La meute amoureuse de courses motorisées aime les voir s’exécuter en piste, comme des autos tamponneuses, mais elle n’en veut pas dans son entrée de garage.
Ah, cette série Honda/Michelin…
Les séries monotypes du genre Coupe Nissan Micra mettant en vedette des voitures «stock», c’est-à-dire non modifiées, sont si populaires en Europe «qu’à peu près chaque modèle a sa série,» dit Didier Schraenen, ce pilote originaire de la Belgique et animateur très connu au réseau québécois des sports (RDS).
Au Canada, toutefois, pareils challenges se font rares et ils n’ont pas su – ou n’ont pas voulu durer. Exception faite de la série Honda/Michelin.
Ah, cette série Honda/Michelin… Tous ceux interviewés pour les besoins de ce reportage nous ont répondu en poussant de grands soupirs nostalgiques. Car ce qui a commencé au milieu des années 1970 comme Le Volant Québécois s’est rapidement transformé en une série culte qui allait tenir l’affiche pendant deux décennies, à travers le Canada de surcroît
Au bout du pied droit des grands noms qui s’y sont forgés une réputation (pensez aux frères Boyer de Lombardi Racing, aux pilotes Wittmer de père en fils, aux Richard Spénard et Bertrand Fabi, ainsi qu’à deux certains Villeneuve, Jacques et Gilles), il y avait cette Honda Civic à hayon – hatchback, en bon français.
Si elle est aujourd’hui une incontournable, il y a 40 ans, la compacte était presque inconnue dans un marché alors monopolisé à 50% par GM. «Il s’agissait donc pour Honda Canada de donner un boost à une voiture de base, sans option aucune, relate Nadia Mereb, alors porte-parole pour le constructeur au Québec et maintenant à la retraite. La série a constitué une excellente publicité qui a fait connaître la Civic, mais aussi l’amusement à la conduire, de même que son endurance et sa fiabilité.»
Jusqu’en 1992, la Honda Civic a été en vedette dans des évènements aussi prestigieux que le Grand Prix de Trois-Rivières, l’Indy de Montréal, les rendez-vous à Mosport… et, évidemment, le Grand Prix de Montréal. Même qu’aux dires du pilote Didier Schraenen, la série serait à l’origine du succès de la compacte en sol canadien – la Civic étant la voiture la plus vendue au pays pour une 18e année consécutive. «Quand même, réplique amicalement Pierre Langevin, directeur général pour la Zone du Québec, donnez un peu de crédit à Honda qui fabrique une voiture fiable et à nos concessionnaires qui la vendent!»

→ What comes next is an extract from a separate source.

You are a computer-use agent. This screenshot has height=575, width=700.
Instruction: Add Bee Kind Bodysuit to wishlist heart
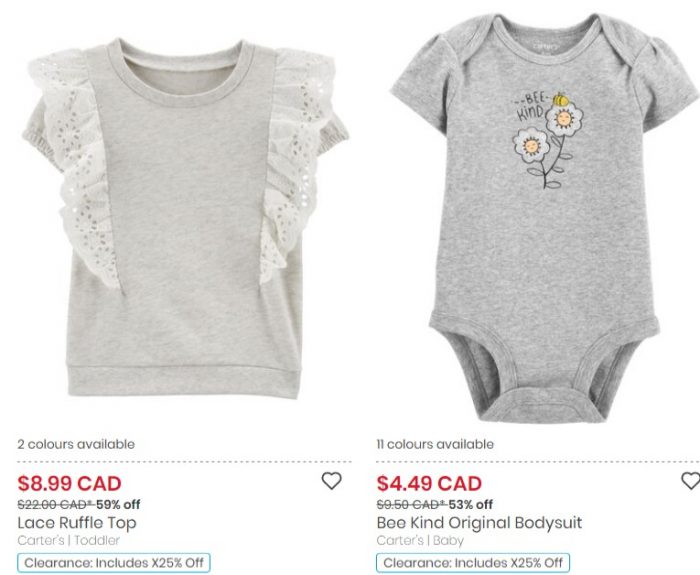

Entre le coup d’épée dans l’eau…
Maintenant, qui se souvient de la Coupe Volkswagen New Beetle 2000, dont la seule et unique épreuve a justement été présentée en l’an 2000 au circuit Gilles-Villeneuve, lors du Grand Prix de F1 du Canada?
Allez, un p’tit effort, rappelez-vous: officiellement, l’évènement servait de levée de fonds pour des associations caritatives, mais officieusement, Volkswagen cherchait à «masculiniser» sa Choupette en la laissant flirter de toute la puissance de ses 204 chevaux avec ce qu’on appelait déjà le Mur du Québec. Exceptionnellement, c’était un V6 de 2,8L qui prenait place sous le capot. De grands noms, tels Jacques Laffite et René Arnoux qui cumulent une douzaine de victoires en F1, avaient pris le volant devant une foule de près de 200 000 spectateurs.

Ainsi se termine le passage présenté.